So layer3maniac, what was wrong with the MPC encode?

MPC vs OGG

Reply #60
Yeah, of course you can randomize the encoded sample, so then there's no that kind of "favorite codec" bias in ABX.

I don't think there's this kind of bias for me however, and I would think it would be the other way: I would like to know if my favorite codec sample is not transparent so I would ABX even more rigorously. This is definitely the case in codec tweaking.

I would not bother ABX not very good codec so well... but would probably get high confidence result anyway.

And as it's been said. Only thing that matter in ABX is high confidence result. Anything else doesn't prove anything (except for the individual at that moment that he could not hear a difference).
Juha Laaksonheimo

MPC vs OGG

Reply #61
I assume that the vast majority of people join you in wanting to critically test their favorite codecs.  I suspect that the listener fatigue is more of an issue and thus a reason to randomize the codecs than is any desire for one codec to be "proven" better than another.  So in general, I have no qualms about the ABX testing procedure, because X remains unknown.

*DATA EXCERPT*.
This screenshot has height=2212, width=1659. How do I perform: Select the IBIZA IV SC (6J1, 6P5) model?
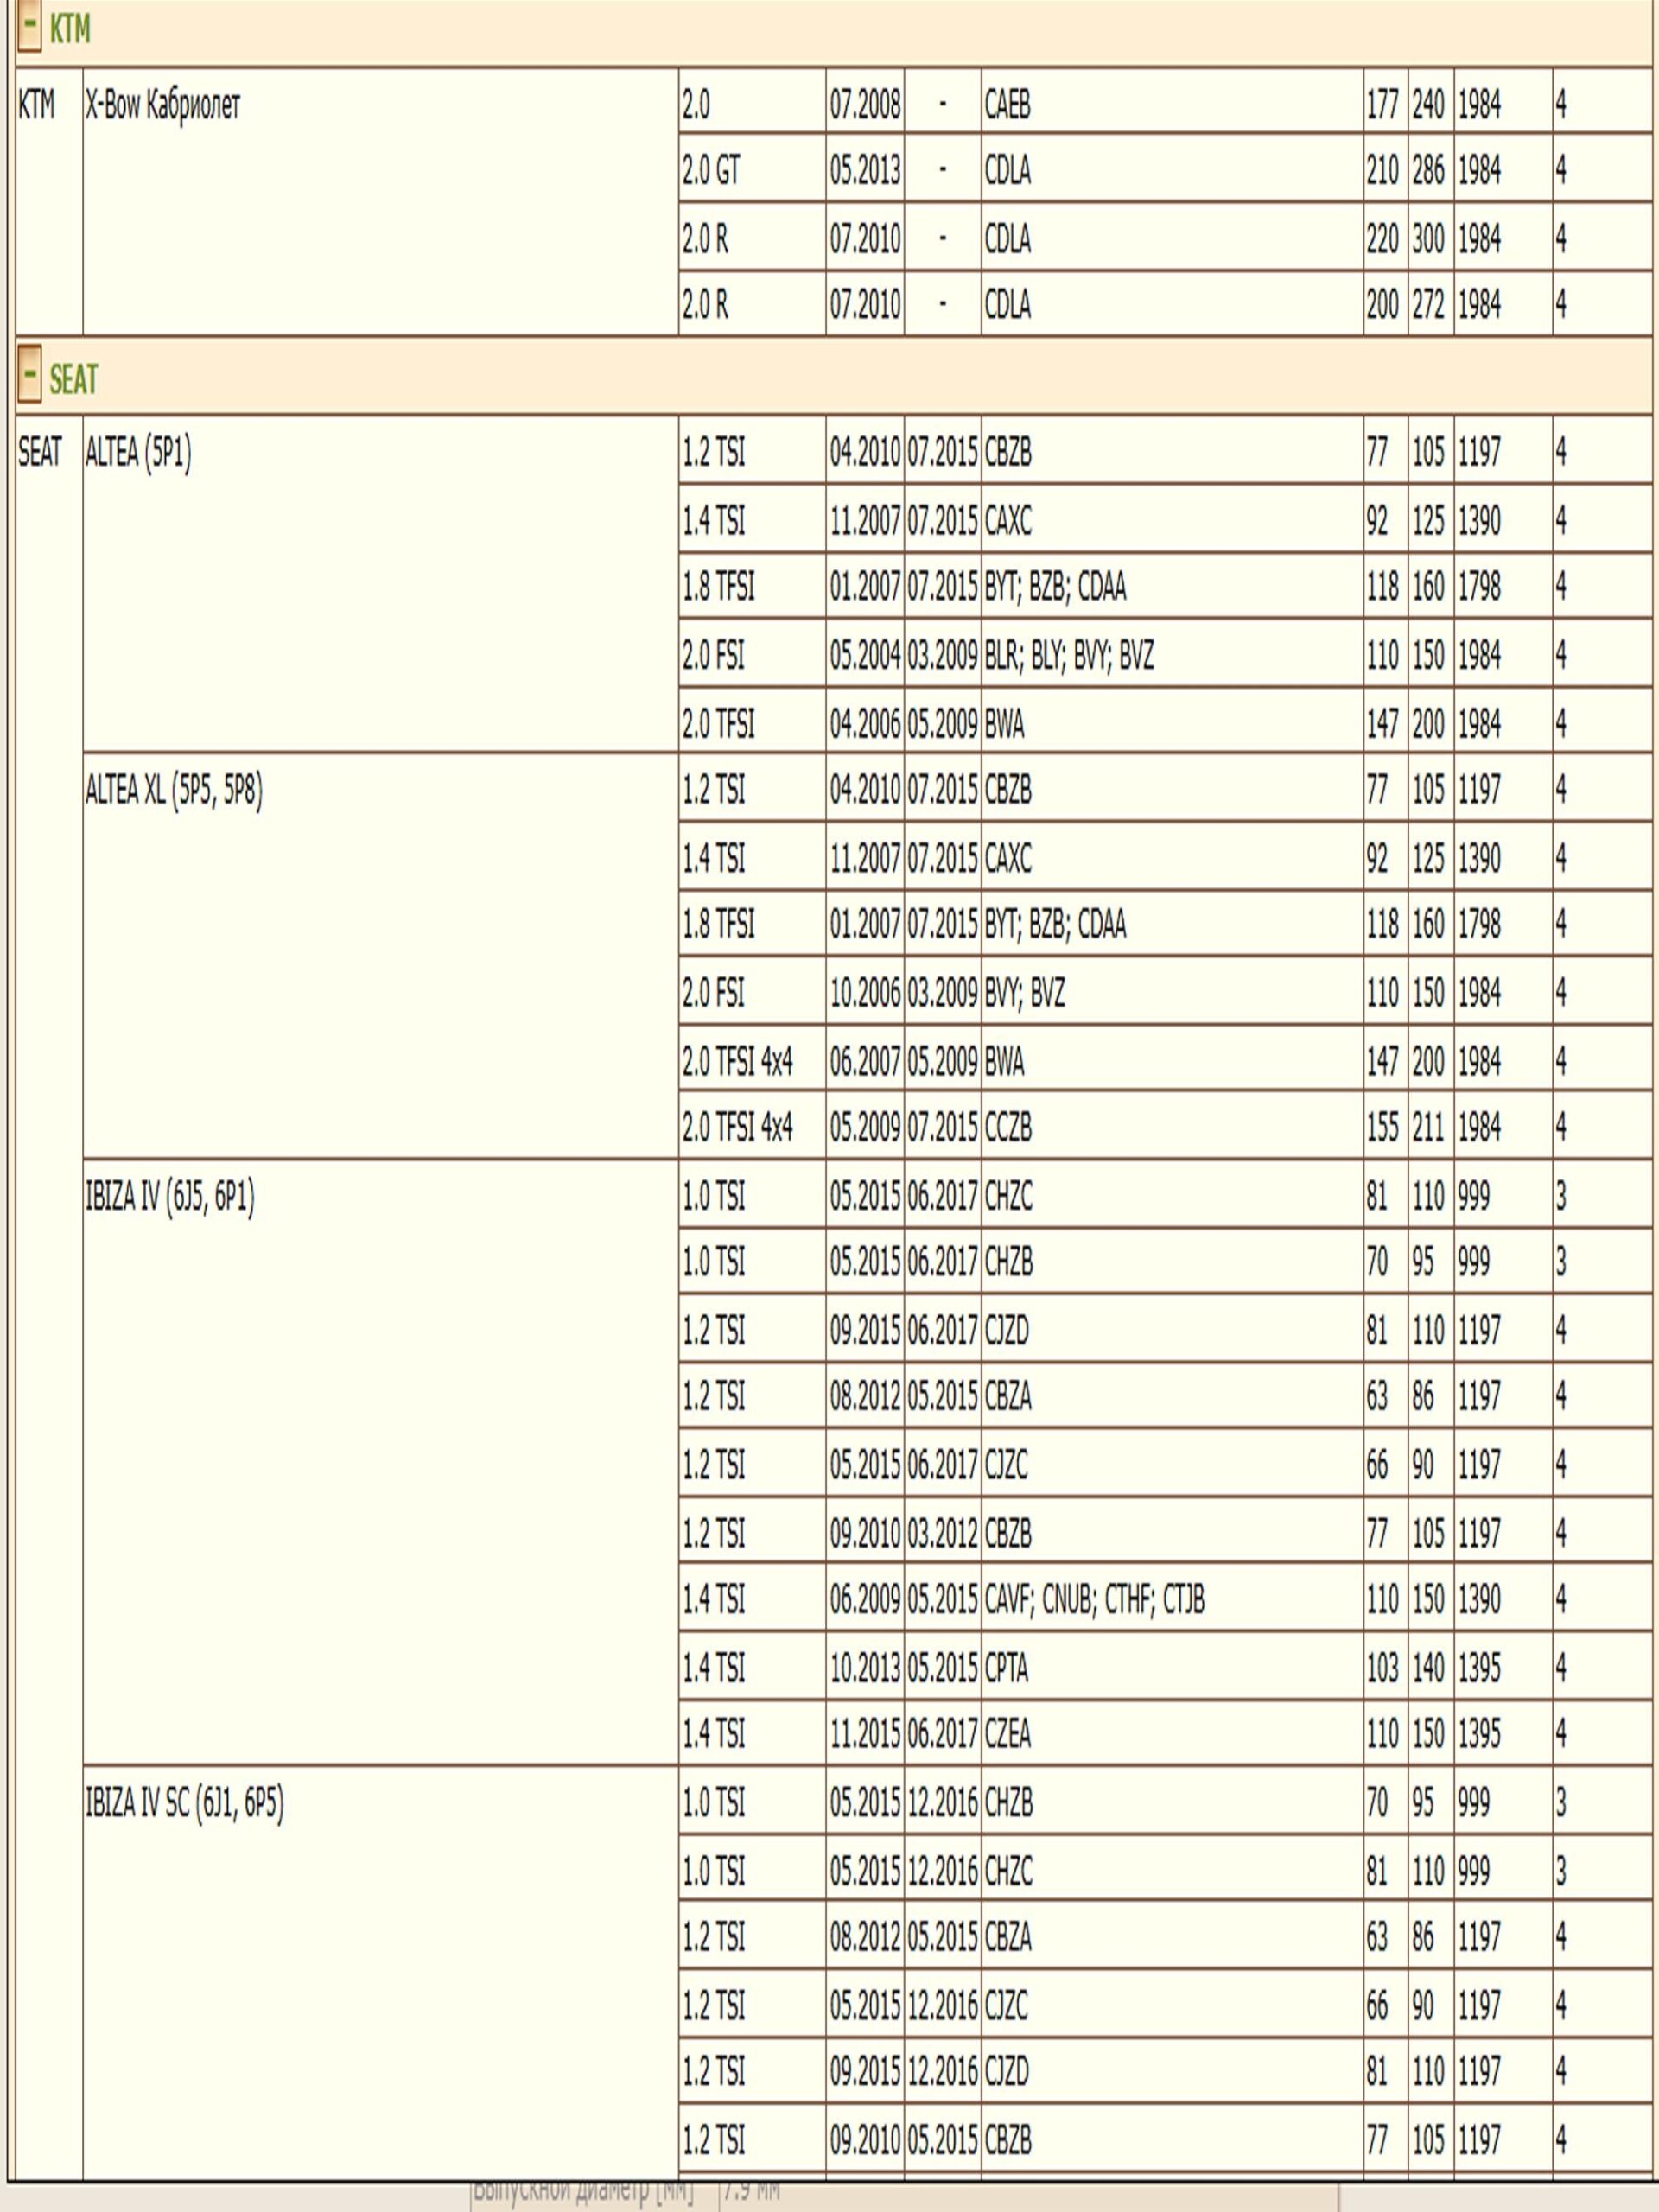click(184, 1803)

*SET OF TASKS*.
a) Transcribe the codec discussion from "I don't think" up to and including "hear a difference).".
b) According to Reply #60 in the codec discussion, what is the only thing that matters in ABX?
Work only from the codec discussion and leave the data aside.

*RESPONSES TO THE EXERCISE*.
a)
I don't think there's this kind of bias for me however, and I would think it would be the other way: I would like to know if my favorite codec sample is not transparent so I would ABX even more rigorously. This is definitely the case in codec tweaking.

I would not bother ABX not very good codec so well... but would probably get high confidence result anyway.

And as it's been said. Only thing that matter in ABX is high confidence result. Anything else doesn't prove anything (except for the individual at that moment that he could not hear a difference).

b) A high confidence result.